* What needs to be done: Please find every line of the listing below where "bottom" occurs and copy it.

──────────

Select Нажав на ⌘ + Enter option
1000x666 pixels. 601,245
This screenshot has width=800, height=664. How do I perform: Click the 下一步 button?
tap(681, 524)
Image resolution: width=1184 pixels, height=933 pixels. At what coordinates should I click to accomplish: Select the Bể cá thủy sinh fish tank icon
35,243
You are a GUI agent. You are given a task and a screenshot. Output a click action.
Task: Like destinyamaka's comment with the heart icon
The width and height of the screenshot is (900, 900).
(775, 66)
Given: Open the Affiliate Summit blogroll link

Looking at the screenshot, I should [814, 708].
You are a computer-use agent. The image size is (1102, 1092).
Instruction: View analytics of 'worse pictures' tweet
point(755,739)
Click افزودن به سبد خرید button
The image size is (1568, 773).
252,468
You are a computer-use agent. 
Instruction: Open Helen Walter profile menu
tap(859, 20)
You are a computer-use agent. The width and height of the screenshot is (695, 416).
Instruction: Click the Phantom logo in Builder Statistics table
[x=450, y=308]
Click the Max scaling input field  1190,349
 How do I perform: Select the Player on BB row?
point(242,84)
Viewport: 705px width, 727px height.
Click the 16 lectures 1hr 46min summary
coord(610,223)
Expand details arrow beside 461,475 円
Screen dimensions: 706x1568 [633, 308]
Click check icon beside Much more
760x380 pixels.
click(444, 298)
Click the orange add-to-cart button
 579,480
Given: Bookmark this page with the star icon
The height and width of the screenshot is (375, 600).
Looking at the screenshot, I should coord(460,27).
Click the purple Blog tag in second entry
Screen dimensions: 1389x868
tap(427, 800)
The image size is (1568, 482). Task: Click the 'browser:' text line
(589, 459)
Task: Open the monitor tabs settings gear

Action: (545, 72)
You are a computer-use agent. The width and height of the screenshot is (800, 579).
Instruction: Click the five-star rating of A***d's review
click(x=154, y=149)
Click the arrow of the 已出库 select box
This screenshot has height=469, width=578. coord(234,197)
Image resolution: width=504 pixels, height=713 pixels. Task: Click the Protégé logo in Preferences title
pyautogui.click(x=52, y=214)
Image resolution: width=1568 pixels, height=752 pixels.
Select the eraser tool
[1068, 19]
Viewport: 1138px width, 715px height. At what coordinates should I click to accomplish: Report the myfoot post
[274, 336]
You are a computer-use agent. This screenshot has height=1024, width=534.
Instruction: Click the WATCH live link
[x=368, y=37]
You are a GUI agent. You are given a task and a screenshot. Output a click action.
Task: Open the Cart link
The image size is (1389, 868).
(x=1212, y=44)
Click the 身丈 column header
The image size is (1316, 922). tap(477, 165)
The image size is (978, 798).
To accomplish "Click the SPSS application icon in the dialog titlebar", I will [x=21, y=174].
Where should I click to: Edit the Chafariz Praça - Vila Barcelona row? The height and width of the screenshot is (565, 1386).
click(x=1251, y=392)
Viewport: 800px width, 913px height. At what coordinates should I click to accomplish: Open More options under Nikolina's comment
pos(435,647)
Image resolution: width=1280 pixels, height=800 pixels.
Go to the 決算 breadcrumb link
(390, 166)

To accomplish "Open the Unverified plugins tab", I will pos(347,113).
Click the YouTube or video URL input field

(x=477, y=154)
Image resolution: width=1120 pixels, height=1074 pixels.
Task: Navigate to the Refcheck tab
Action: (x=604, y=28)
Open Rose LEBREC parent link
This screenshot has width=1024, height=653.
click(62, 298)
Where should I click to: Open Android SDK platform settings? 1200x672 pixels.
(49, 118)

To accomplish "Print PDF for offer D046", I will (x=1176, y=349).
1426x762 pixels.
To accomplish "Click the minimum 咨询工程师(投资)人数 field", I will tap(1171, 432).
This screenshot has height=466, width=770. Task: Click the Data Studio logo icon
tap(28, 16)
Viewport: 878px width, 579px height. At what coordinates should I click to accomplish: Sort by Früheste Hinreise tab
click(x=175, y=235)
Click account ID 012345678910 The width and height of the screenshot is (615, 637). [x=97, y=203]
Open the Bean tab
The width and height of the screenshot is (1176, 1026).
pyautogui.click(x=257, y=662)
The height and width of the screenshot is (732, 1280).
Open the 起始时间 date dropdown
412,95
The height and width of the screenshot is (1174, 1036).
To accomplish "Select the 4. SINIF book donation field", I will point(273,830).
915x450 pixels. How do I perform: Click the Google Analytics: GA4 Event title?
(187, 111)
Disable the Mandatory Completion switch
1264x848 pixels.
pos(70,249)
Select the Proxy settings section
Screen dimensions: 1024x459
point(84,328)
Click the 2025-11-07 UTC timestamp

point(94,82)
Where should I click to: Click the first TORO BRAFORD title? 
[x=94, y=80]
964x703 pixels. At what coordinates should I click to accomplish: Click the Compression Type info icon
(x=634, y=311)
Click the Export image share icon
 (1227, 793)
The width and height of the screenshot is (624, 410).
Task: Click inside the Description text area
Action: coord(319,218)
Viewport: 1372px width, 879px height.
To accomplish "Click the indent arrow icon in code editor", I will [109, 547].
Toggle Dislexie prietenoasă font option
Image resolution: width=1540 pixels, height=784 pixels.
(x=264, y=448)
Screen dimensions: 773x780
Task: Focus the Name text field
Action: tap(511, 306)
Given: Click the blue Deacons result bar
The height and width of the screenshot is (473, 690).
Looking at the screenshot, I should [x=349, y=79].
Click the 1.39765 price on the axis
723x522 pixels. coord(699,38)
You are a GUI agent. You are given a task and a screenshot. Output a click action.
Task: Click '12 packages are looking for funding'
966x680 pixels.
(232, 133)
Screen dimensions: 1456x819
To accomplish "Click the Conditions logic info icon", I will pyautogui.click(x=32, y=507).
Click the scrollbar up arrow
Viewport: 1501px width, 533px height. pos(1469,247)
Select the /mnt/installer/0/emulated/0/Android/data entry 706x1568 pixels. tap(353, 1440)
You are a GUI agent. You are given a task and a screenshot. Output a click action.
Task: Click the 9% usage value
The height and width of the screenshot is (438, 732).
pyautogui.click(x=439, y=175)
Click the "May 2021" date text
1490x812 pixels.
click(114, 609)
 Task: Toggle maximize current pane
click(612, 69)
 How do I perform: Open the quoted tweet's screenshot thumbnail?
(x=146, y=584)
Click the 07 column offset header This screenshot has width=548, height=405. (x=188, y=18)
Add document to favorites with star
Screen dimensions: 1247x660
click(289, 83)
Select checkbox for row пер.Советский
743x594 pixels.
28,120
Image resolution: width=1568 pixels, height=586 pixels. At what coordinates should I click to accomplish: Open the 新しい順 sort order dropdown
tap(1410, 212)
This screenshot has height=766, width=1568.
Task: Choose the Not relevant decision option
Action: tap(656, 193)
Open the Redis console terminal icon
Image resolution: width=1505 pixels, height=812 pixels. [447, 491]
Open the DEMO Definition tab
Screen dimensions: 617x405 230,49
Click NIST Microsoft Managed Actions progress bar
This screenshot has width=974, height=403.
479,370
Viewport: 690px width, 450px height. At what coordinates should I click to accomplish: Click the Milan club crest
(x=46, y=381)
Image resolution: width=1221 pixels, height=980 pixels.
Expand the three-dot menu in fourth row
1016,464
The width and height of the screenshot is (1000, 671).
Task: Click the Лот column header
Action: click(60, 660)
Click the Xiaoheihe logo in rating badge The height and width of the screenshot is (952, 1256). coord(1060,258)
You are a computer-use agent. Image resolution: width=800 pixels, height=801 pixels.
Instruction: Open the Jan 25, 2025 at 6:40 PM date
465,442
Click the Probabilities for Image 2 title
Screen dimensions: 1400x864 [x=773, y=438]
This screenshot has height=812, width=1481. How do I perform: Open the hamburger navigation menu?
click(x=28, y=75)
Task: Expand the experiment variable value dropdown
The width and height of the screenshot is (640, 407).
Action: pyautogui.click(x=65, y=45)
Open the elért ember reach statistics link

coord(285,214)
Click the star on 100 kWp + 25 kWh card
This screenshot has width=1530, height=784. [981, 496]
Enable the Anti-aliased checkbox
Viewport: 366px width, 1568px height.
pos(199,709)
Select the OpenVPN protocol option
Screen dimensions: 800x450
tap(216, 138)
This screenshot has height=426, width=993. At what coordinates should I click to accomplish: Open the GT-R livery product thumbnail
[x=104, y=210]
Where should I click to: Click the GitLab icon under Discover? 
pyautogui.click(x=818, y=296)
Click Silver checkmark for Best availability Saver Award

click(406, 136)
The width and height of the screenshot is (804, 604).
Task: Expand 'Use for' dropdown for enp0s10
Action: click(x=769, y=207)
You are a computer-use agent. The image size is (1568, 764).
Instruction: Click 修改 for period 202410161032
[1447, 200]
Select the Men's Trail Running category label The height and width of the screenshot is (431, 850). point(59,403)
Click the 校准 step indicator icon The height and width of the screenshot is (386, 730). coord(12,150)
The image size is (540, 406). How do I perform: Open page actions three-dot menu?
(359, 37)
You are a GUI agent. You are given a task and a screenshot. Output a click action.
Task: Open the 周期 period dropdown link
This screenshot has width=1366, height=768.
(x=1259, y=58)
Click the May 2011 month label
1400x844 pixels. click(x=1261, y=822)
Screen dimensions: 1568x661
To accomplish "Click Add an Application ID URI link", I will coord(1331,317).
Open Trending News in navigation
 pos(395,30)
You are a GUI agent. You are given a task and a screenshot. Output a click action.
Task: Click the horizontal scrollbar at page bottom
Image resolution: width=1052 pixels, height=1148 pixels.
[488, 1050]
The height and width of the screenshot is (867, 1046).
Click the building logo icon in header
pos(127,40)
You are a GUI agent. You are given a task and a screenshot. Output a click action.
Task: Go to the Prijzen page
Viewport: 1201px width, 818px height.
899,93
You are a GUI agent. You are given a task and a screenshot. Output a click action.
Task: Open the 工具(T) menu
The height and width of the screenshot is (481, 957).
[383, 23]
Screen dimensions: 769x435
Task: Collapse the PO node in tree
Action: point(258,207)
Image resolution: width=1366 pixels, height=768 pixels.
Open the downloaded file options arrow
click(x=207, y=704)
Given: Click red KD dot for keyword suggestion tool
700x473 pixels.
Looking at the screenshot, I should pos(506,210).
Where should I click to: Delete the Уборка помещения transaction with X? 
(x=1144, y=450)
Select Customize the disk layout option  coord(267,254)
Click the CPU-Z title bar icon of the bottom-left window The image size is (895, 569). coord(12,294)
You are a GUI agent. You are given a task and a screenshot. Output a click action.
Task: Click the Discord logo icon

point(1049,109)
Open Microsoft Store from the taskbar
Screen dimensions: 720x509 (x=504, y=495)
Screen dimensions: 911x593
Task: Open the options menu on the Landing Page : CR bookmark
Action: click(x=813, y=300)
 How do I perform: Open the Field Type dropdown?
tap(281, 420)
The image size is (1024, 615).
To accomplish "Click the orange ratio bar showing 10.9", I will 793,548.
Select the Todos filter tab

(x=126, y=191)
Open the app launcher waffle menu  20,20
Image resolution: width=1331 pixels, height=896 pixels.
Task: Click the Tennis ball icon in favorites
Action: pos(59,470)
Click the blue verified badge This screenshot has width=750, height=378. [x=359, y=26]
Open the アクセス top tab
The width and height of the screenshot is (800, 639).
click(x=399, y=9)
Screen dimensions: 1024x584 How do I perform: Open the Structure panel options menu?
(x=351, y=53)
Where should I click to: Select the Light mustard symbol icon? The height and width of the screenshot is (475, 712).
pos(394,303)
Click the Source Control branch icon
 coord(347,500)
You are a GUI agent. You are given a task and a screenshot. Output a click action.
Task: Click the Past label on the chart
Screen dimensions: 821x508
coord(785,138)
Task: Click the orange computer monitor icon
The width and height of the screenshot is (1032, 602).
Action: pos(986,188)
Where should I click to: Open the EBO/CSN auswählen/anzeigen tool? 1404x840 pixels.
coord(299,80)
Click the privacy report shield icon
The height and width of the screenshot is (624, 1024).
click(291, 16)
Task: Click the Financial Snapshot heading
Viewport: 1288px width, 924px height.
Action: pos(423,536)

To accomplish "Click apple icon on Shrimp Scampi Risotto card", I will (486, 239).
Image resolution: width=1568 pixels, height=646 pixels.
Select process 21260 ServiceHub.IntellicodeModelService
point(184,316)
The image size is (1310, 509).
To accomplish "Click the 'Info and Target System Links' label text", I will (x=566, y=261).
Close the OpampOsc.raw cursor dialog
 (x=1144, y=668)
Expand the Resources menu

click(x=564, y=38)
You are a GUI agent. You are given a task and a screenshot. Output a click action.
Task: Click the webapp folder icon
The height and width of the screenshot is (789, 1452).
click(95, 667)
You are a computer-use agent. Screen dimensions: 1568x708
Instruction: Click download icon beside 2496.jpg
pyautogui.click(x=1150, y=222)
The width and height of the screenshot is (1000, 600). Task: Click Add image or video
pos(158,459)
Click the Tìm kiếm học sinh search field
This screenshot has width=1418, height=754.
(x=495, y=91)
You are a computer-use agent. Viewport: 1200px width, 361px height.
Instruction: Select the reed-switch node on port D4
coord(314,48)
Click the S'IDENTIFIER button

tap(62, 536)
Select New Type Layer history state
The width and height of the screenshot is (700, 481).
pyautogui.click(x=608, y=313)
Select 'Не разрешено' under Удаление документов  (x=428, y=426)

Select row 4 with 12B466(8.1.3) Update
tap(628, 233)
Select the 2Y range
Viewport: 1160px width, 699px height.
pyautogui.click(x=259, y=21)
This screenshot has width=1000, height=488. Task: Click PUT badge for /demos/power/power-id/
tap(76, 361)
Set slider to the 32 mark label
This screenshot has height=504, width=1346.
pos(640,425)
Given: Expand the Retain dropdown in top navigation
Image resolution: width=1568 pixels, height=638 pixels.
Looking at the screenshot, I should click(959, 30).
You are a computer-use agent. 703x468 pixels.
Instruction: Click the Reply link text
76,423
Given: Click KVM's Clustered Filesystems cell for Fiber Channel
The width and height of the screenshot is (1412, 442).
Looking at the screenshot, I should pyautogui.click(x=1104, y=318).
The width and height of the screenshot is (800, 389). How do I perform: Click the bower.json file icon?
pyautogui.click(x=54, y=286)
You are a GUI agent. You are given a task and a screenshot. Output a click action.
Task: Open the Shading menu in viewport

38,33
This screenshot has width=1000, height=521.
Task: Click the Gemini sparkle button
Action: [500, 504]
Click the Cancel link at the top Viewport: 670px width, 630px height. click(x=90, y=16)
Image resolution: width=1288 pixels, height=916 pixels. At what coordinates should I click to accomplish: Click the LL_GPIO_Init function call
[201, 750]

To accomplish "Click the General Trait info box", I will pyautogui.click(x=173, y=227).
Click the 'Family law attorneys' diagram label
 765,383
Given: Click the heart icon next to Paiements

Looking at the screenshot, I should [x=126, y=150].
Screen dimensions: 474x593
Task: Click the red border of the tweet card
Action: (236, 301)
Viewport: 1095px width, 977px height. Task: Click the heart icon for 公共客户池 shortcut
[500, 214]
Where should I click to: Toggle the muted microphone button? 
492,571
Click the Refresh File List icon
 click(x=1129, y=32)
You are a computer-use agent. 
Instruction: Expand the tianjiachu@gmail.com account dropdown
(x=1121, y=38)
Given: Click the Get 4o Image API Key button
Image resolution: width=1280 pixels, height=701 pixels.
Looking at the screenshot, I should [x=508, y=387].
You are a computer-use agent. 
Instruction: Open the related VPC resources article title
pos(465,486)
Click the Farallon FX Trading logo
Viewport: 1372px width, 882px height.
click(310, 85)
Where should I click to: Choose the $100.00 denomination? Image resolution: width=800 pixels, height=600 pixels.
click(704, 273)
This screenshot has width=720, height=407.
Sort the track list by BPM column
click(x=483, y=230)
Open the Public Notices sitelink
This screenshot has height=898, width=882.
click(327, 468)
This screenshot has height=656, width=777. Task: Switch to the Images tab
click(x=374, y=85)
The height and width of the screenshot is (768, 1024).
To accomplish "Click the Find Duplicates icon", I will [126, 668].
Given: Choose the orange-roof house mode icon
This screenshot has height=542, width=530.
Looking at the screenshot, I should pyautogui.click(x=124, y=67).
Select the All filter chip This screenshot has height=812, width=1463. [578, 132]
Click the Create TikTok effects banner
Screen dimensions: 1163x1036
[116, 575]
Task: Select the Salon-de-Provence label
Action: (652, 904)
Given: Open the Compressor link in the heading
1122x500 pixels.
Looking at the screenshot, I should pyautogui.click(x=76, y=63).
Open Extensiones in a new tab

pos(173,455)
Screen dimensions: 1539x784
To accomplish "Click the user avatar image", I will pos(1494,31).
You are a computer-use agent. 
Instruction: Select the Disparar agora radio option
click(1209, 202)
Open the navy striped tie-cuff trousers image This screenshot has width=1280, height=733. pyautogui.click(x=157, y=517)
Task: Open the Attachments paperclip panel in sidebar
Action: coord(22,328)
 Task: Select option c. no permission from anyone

──────────

* Task answer:
Task: Click the horizontal scrollbar at page bottom
Click the CPU-Z title bar icon of the bottom-left window The image size is (895, 569). coord(12,294)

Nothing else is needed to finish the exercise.